*** Extracted data Section Begins ***

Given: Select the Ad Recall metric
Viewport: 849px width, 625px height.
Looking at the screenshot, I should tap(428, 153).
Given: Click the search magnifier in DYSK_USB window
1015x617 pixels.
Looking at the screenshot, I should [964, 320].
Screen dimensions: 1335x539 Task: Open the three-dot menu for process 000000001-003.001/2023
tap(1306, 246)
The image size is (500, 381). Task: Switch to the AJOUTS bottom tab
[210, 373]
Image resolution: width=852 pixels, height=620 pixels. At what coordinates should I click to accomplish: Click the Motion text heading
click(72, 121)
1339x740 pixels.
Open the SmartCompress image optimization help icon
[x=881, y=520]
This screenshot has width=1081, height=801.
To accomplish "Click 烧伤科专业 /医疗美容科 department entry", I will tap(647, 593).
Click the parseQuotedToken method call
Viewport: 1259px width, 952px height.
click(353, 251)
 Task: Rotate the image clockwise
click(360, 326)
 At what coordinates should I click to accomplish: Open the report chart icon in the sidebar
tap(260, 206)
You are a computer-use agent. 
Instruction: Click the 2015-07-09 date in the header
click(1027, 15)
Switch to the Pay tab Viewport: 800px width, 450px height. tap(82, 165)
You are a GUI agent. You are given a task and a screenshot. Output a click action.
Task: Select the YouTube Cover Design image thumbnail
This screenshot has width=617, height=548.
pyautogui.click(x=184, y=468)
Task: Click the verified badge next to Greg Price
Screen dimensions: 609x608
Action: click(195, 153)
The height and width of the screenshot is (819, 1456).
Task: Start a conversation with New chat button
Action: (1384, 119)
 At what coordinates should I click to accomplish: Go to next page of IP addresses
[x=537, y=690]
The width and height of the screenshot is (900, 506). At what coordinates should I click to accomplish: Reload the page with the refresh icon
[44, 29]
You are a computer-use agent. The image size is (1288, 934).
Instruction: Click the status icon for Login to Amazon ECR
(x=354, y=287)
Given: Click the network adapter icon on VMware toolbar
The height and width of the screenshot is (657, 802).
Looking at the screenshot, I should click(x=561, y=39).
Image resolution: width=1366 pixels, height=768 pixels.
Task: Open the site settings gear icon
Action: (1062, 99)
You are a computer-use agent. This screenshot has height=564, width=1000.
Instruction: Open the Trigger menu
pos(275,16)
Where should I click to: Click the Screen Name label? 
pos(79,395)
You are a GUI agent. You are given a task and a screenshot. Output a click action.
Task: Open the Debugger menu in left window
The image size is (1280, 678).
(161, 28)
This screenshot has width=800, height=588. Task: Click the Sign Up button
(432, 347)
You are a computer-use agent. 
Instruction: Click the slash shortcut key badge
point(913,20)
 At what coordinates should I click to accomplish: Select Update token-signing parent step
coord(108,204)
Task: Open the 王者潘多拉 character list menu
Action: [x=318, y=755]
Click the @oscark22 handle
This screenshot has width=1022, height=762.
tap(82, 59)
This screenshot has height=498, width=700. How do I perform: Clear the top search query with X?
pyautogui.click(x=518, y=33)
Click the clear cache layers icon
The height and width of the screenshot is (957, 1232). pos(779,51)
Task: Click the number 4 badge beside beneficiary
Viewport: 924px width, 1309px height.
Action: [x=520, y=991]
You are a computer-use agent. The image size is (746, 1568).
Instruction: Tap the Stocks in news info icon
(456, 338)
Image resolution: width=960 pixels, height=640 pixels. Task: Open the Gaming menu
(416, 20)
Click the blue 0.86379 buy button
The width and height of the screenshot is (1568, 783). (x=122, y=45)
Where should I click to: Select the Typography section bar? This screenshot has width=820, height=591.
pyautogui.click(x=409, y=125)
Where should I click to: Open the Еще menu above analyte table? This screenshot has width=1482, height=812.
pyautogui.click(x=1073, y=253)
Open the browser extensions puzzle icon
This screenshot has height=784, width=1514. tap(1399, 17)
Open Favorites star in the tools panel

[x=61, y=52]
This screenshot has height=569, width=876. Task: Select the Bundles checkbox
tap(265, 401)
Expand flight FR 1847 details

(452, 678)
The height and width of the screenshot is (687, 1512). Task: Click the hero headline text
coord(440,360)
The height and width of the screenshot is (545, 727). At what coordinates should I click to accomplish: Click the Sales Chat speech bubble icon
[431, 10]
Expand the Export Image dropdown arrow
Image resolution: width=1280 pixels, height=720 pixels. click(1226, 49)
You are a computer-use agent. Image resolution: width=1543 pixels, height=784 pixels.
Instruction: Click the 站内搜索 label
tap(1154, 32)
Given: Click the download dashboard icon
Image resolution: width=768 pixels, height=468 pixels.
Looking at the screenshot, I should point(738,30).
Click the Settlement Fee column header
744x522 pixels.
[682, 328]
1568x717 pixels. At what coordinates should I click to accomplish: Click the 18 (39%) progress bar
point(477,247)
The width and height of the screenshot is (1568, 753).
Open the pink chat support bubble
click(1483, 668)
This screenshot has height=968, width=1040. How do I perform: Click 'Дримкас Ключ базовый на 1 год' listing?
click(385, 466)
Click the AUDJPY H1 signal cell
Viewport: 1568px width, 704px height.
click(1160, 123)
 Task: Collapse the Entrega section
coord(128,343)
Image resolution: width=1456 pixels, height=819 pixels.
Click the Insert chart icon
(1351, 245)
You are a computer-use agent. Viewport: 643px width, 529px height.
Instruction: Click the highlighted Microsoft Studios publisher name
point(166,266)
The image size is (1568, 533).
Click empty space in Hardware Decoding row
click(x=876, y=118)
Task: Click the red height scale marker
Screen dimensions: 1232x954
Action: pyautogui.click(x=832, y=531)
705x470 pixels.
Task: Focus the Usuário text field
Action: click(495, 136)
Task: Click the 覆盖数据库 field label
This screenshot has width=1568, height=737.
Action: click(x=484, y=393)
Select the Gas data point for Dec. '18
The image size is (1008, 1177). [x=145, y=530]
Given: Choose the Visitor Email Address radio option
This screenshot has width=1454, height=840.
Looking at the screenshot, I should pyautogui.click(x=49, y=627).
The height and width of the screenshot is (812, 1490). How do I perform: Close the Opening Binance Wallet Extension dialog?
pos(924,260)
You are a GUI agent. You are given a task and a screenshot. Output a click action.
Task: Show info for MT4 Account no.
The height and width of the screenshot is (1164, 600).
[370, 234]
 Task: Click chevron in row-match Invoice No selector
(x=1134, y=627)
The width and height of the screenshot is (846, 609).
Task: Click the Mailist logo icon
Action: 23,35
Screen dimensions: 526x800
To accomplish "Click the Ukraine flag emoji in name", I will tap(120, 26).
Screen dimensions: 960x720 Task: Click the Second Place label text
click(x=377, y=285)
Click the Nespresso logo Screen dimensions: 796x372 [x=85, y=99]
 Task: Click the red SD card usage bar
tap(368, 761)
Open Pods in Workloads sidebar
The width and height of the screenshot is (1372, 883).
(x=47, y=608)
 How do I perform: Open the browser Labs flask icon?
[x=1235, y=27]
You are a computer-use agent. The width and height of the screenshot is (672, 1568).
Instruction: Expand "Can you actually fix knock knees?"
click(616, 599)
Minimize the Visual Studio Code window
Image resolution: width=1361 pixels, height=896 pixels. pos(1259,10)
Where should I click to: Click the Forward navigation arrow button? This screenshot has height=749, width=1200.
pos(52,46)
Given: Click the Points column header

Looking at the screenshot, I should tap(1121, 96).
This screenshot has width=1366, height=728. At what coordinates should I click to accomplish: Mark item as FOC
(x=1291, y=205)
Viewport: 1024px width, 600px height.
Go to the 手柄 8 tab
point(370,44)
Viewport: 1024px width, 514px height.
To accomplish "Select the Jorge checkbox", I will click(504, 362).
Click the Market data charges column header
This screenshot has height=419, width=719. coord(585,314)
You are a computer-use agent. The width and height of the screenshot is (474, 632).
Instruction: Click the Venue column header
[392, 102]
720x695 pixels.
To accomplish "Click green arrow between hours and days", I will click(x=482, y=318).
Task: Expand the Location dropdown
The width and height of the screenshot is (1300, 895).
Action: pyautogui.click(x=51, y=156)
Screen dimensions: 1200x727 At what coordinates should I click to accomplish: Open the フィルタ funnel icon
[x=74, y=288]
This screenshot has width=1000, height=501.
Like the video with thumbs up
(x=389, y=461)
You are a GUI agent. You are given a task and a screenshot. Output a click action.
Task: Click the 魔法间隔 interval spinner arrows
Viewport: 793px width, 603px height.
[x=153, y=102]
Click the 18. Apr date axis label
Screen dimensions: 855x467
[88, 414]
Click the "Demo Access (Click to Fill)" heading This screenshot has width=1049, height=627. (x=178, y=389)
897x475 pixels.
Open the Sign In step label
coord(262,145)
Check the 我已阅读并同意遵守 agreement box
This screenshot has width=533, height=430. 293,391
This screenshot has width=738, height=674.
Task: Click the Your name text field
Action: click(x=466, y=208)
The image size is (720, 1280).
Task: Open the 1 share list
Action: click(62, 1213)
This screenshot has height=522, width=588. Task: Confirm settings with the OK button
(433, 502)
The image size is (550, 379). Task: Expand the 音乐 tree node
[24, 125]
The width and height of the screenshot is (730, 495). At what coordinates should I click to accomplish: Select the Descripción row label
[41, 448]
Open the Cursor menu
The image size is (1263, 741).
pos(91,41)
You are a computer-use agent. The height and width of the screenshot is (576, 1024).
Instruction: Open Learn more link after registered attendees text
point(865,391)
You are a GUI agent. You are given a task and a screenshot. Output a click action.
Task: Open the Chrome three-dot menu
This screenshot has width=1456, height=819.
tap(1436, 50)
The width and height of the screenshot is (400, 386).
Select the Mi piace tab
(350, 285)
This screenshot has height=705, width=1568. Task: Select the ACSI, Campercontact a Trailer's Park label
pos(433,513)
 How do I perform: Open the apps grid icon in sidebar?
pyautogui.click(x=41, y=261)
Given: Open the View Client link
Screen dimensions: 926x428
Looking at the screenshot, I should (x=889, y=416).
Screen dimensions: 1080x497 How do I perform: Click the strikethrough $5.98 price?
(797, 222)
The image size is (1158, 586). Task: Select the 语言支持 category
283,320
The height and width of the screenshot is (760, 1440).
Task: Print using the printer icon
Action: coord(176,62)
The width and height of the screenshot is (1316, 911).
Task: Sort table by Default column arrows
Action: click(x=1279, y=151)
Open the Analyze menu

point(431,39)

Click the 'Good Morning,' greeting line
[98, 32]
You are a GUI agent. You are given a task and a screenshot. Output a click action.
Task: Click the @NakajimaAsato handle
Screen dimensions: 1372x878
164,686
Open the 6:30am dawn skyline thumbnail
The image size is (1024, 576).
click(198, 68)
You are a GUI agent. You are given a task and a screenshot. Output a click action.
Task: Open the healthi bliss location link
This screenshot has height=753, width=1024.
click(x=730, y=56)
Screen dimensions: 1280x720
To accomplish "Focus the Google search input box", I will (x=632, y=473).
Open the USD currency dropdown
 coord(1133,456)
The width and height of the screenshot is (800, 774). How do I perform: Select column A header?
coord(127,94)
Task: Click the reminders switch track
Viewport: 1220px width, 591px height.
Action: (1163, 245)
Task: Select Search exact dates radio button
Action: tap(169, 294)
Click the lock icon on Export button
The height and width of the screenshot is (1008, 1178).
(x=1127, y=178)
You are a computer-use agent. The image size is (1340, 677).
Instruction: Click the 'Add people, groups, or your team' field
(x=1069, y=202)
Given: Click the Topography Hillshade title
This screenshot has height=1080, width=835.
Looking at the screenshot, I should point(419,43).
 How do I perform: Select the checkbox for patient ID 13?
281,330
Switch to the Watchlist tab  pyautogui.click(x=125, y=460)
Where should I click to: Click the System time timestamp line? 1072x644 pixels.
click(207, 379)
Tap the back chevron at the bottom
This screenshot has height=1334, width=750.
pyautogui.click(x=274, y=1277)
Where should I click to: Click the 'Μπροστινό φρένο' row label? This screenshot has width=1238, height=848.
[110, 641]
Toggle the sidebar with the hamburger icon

*** Extracted data Section Ends ***

### About this exercise
Look through the entries above and list every line containing "computer".

### The answer
You are a computer-use agent. 
You are a computer-use agent. The image size is (1288, 934).
You are a computer-use agent. This screenshot has height=564, width=1000.
You are a computer-use agent. 
You are a computer-use agent. The image size is (746, 1568).
You are a computer-use agent. Image resolution: width=1543 pixels, height=784 pixels.
You are a computer-use agent. Viewport: 643px width, 529px height.
You are a computer-use agent. The width and height of the screenshot is (672, 1568).
You are a computer-use agent. The width and height of the screenshot is (474, 632).
You are a computer-use agent. The height and width of the screenshot is (576, 1024).
You are a computer-use agent. The image size is (1340, 677).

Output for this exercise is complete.